+++ STORED DATA +++
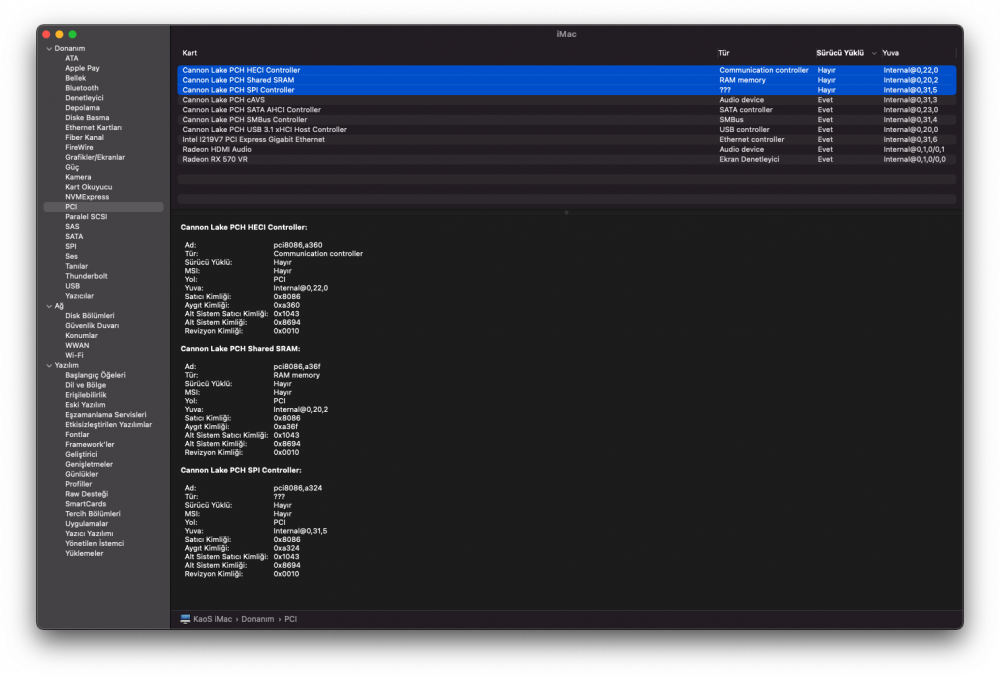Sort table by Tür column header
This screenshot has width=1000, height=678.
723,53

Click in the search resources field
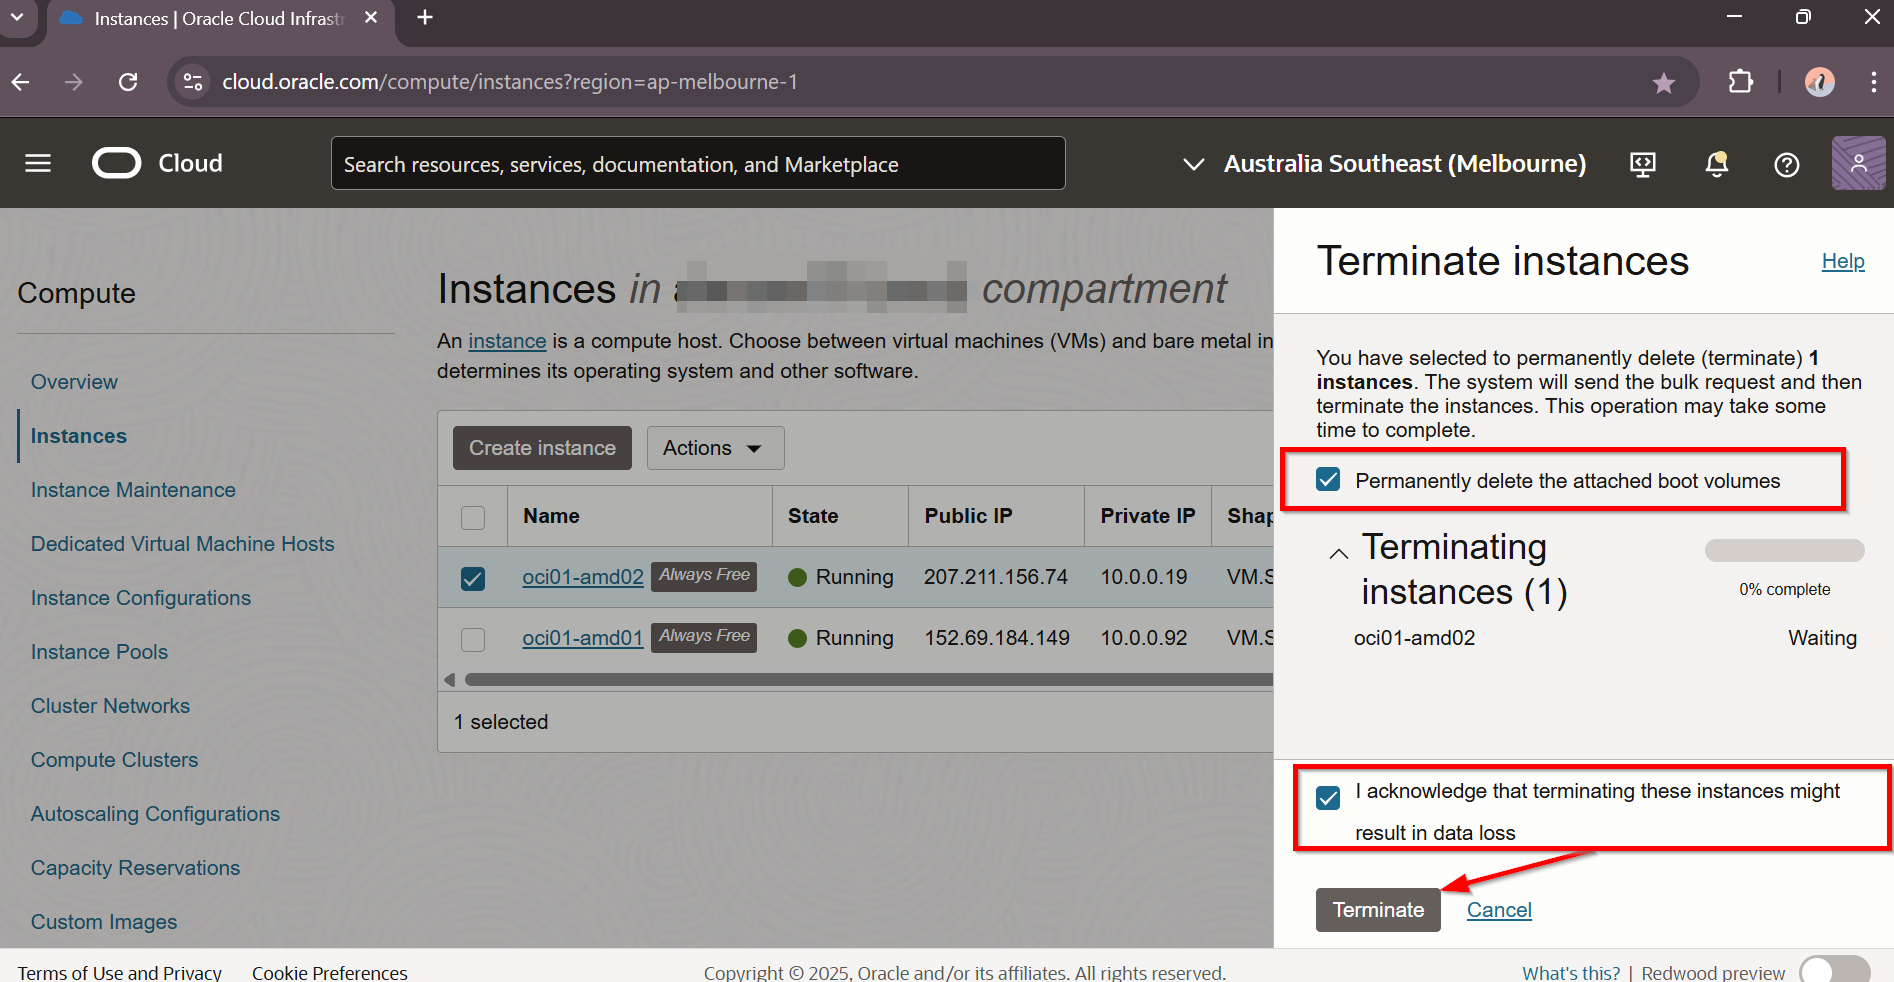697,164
+++
+++ STORED DATA +++
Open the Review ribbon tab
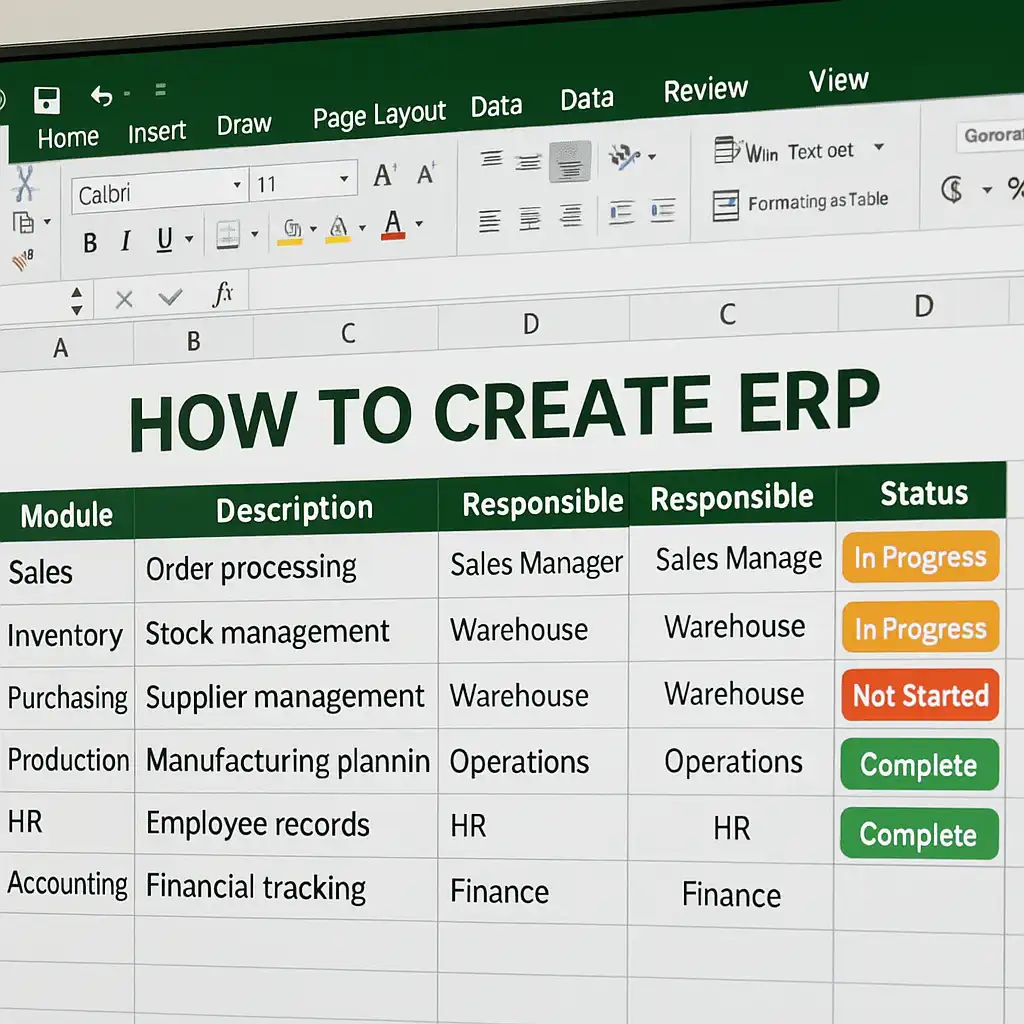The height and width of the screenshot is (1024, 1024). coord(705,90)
+++
+++ STORED DATA +++
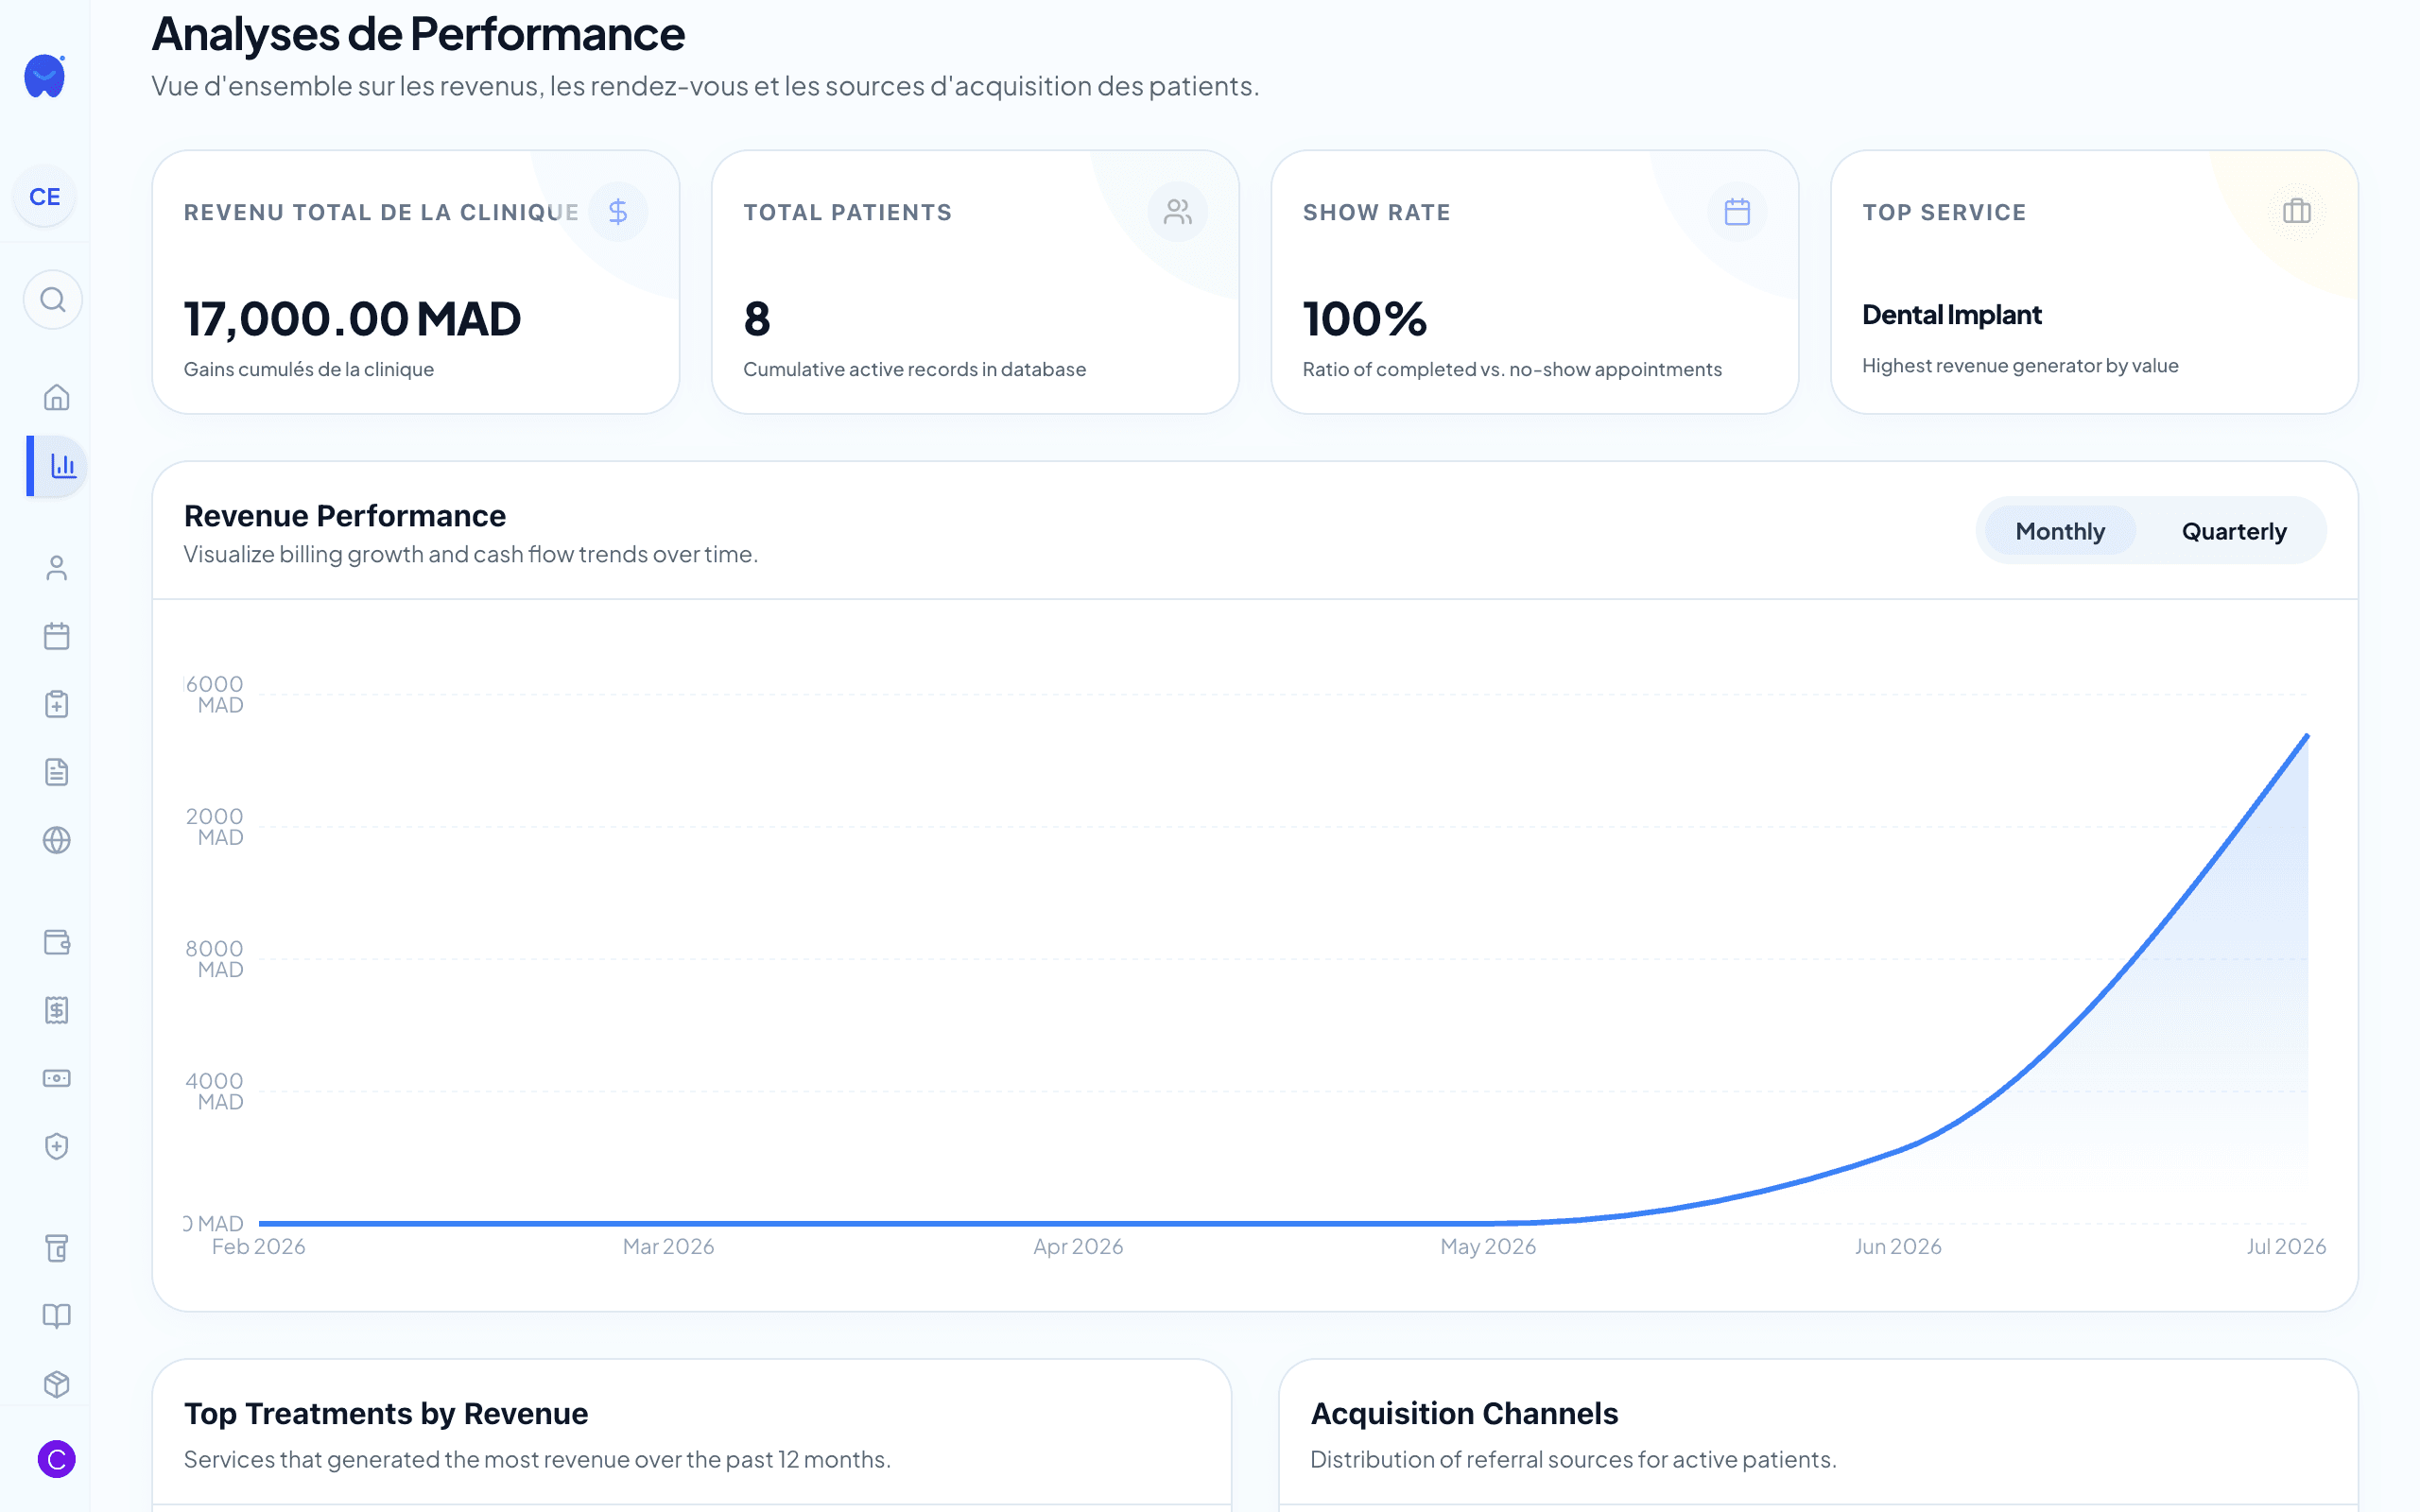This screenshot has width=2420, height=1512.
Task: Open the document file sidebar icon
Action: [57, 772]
+++
*WORK REQUIRED*.
Extract every line of the records above that contains the word "Open".

*RESPONSE*.
Open the Review ribbon tab
Task: Open the document file sidebar icon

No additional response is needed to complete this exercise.